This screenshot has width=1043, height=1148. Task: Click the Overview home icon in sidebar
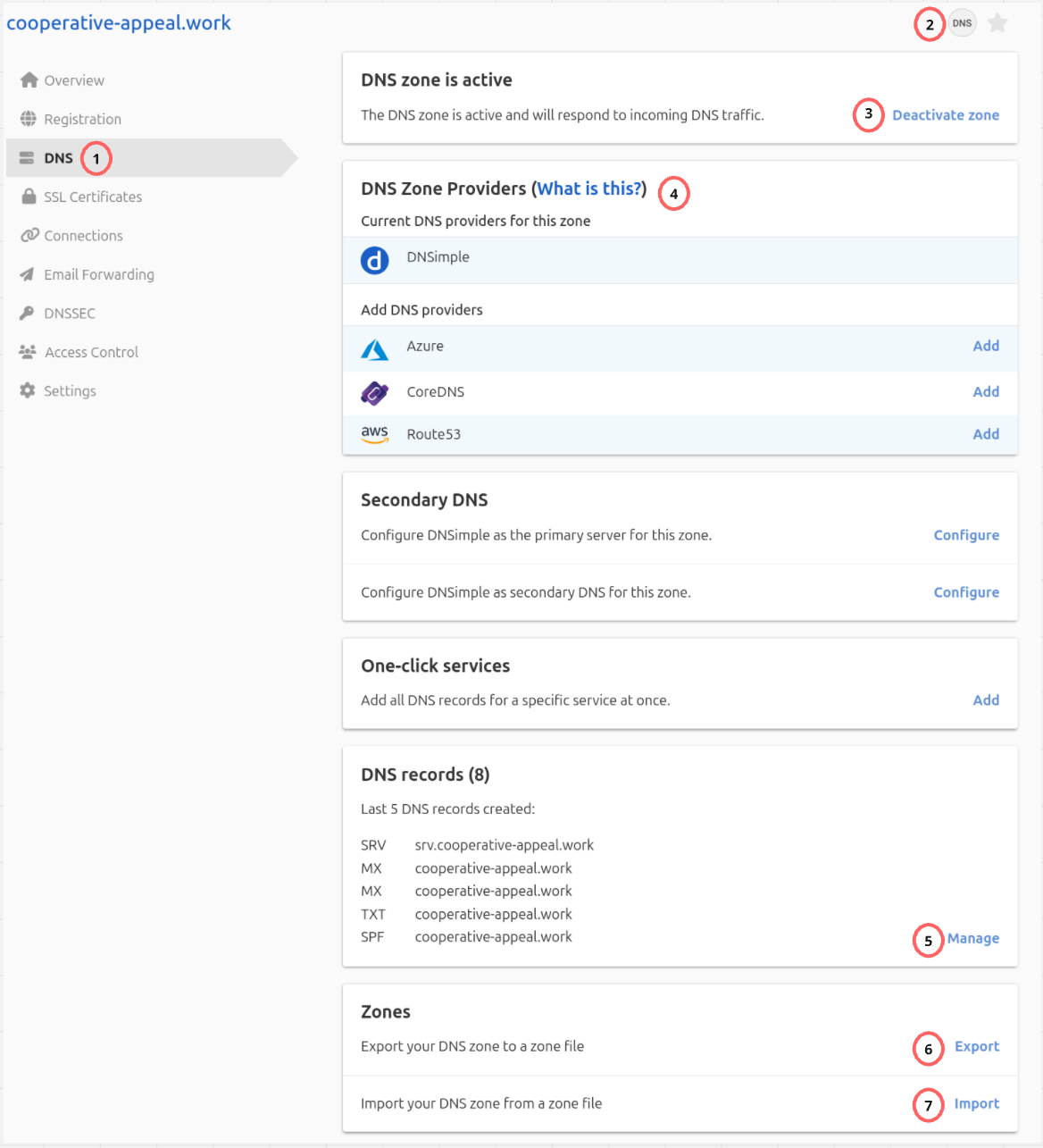tap(28, 80)
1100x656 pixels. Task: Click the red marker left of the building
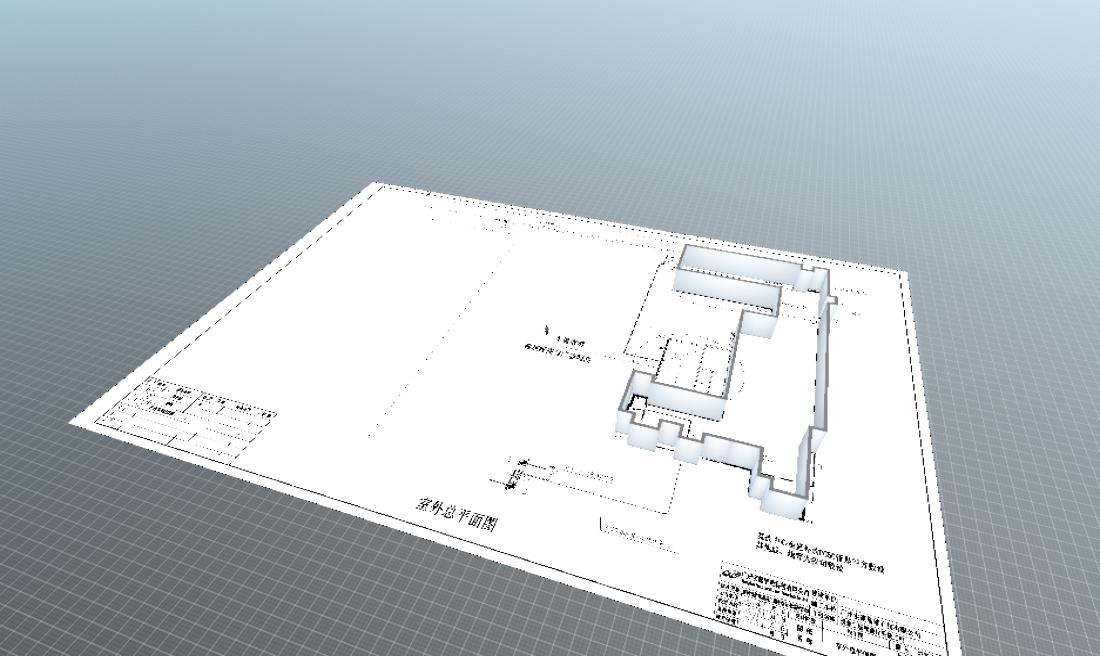tap(546, 327)
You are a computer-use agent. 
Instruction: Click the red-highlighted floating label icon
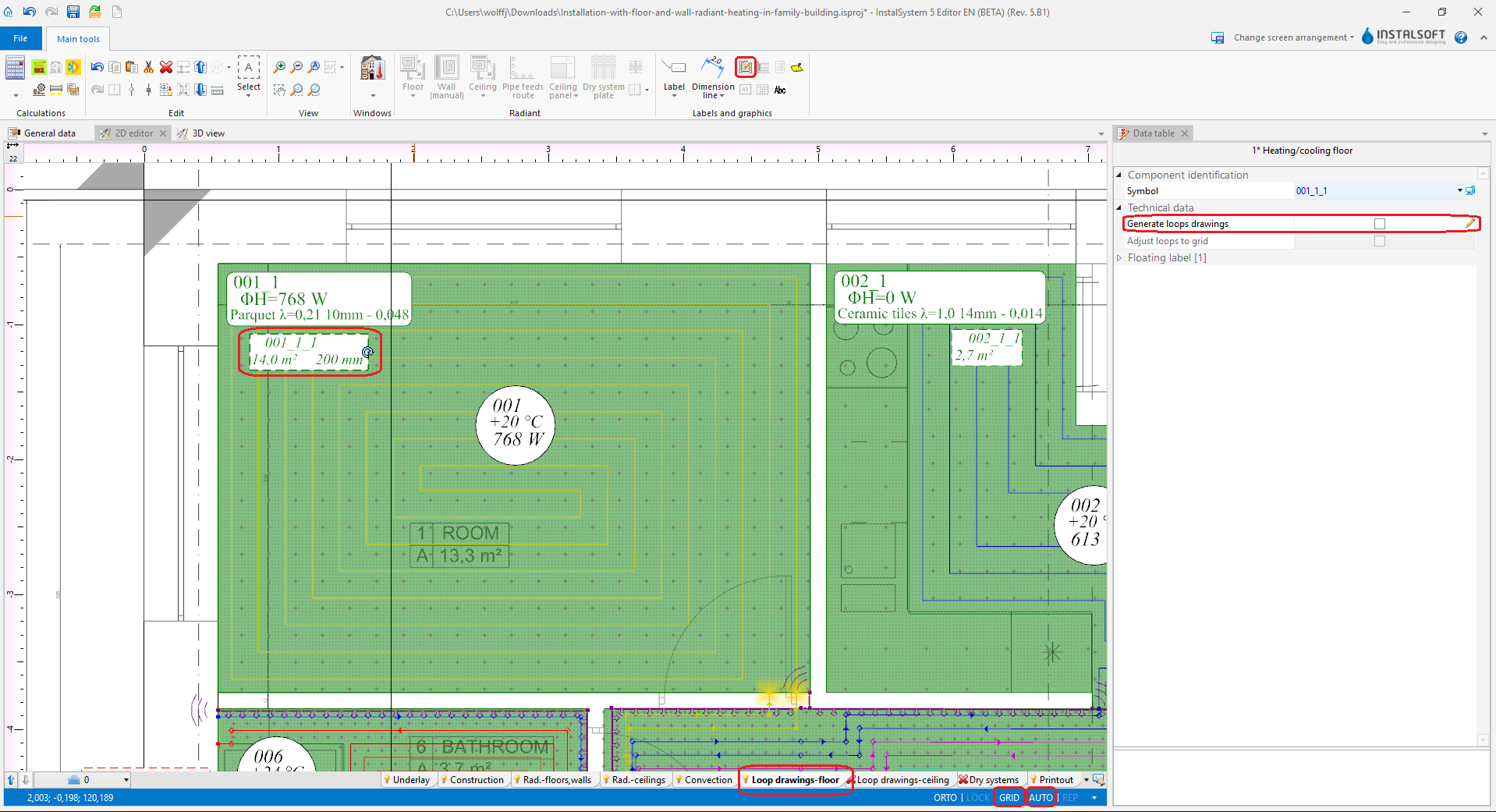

- TASK TO CARRY OUT
What you output must be exactly the lines from the line with "1100x656 pixels. Task: Click" through the last line of the listing, pictures excluded.

- ANSWER SECTION
1100x656 pixels. Task: Click the red marker left of the building
tap(546, 327)
You are a computer-use agent. 
Instruction: Click the red-highlighted floating label icon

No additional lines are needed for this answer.